Each of the following defines a relation on N :
x + y = 10, x, y ∈ N
Determine which of the above relations are reflexive, symmetric and transitive.
Recall that for any binary relation R on set A. We have,
R is reflexive if for all x ∈ A, xRx.
R is symmetric if for all x, y ∈ A, if xRy, then yRx.
R is transitive if for all x, y, z ∈ A, if xRy and yRz, then xRz.
We have
x + y = 10, x, y ∈ N
This relation is defined on N (set of Natural Numbers)

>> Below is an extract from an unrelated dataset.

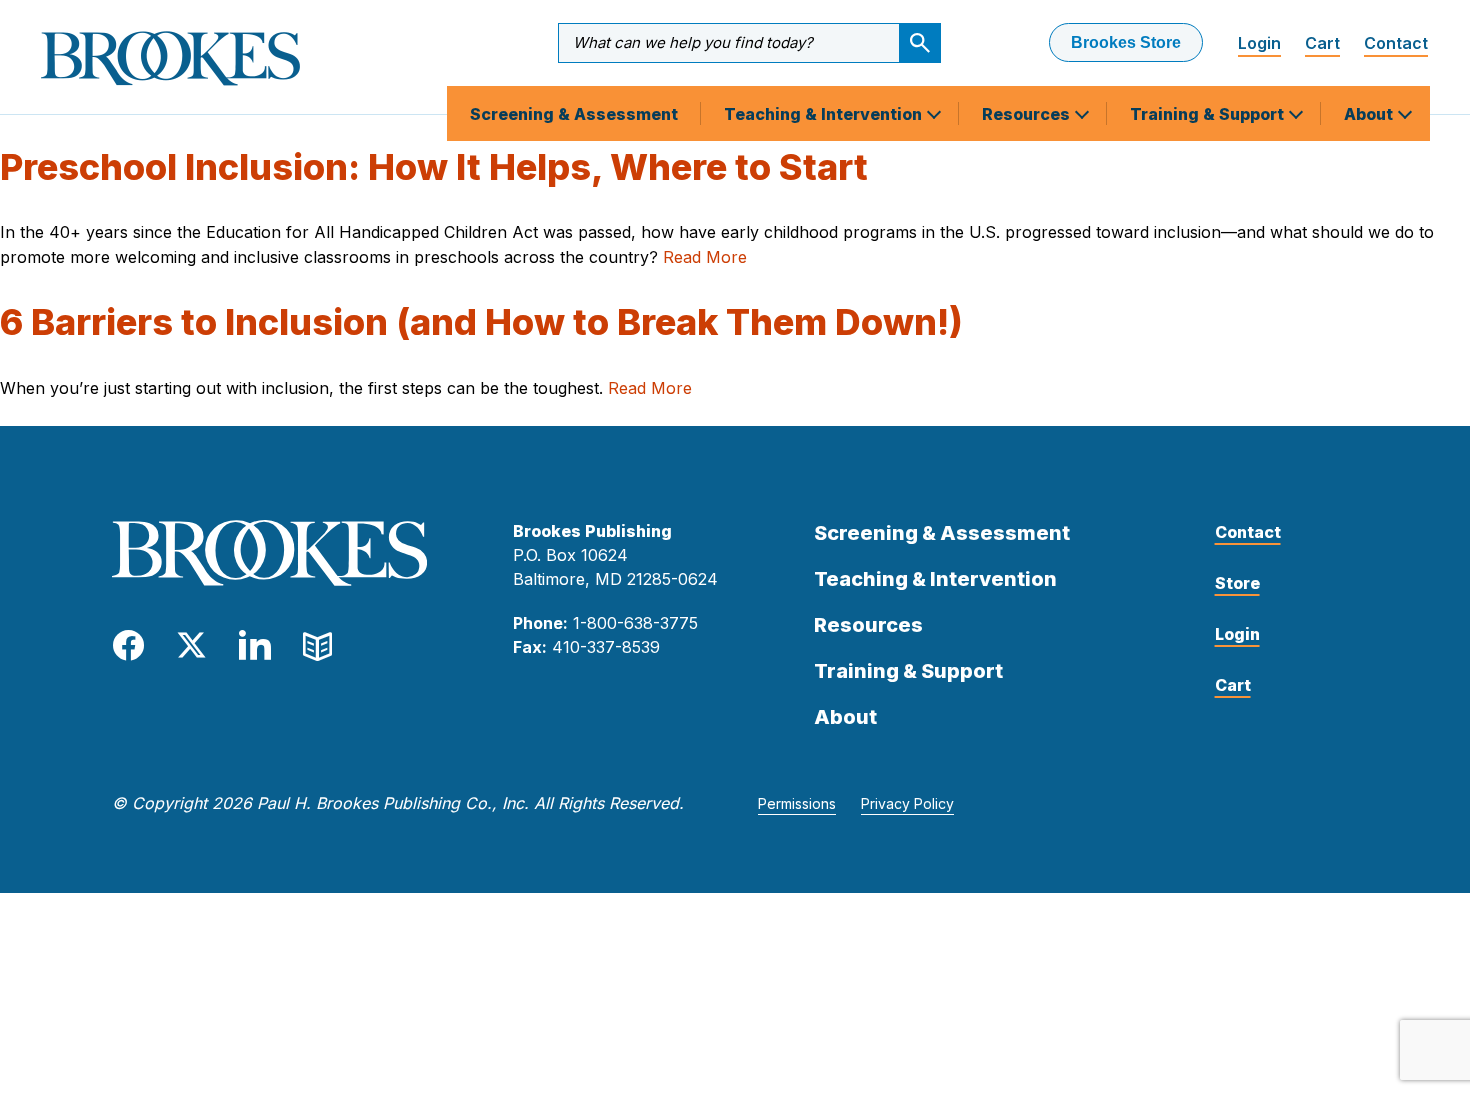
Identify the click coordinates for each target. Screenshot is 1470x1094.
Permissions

The relation can also be defined as
R = {(x, y): x + y = 10} on N
Check for Reflexivity:
∀ x ∈ N
We should have, (x, x) ∈ R
⇒ x + x = 10, which is not true everytime.
Take x = 4.
x + x = 10
⇒ 4 + 4 = 10
⇒ 8 = 10, which is not true.
That is 8 ≠ 10.
So, ∀ x ∈ N, then (x, x) ∉ R
⇒ R is not reflexive.
Check for Symmetry:
∀ x, y ∈ N
If (x, y) ∈ R
⇒ x + y = 10
Now, replace x by y and y by x. We get
y + x = 10, which is as same as x + y = 10.
⇒ y + x = 10
⇒ (y, x) ∈ R
So, if (x, y) ∈ R, and then (y, x) ∈ R ∀ x, y ∈ N
⇒ R is symmetric.
Check for Transitivity:
∀ x, y, z ∈ N
If (x, y) ∈ R and (y, z) ∈ R
⇒ x + y = 10 and y + z = 10
⇒ x + z = 10, may or may not be true.
Let us take x = 6, y = 4 and z = 6
x + y = 10
⇒ 6 + 4 = 10
⇒ 10 = 10, which is true.
y + z = 10
⇒ 4 + 6 = 10
⇒ 10 = 10, which is true.
x + z = 10
⇒ 6 + 6 = 10
⇒ 12 = 10, which is not true
That is, 12 ≠ 10
⇒ x + z ≠ 10
⇒ (x, z) ∉ R
So, if (x, y) ∈ R and (y, z) ∈ R, and then (x, z) ∉ R
∀ x, y, z ∈ N
⇒ R is not transitive.
Hence, the relation is symmetric but neither reflexive nor transitive.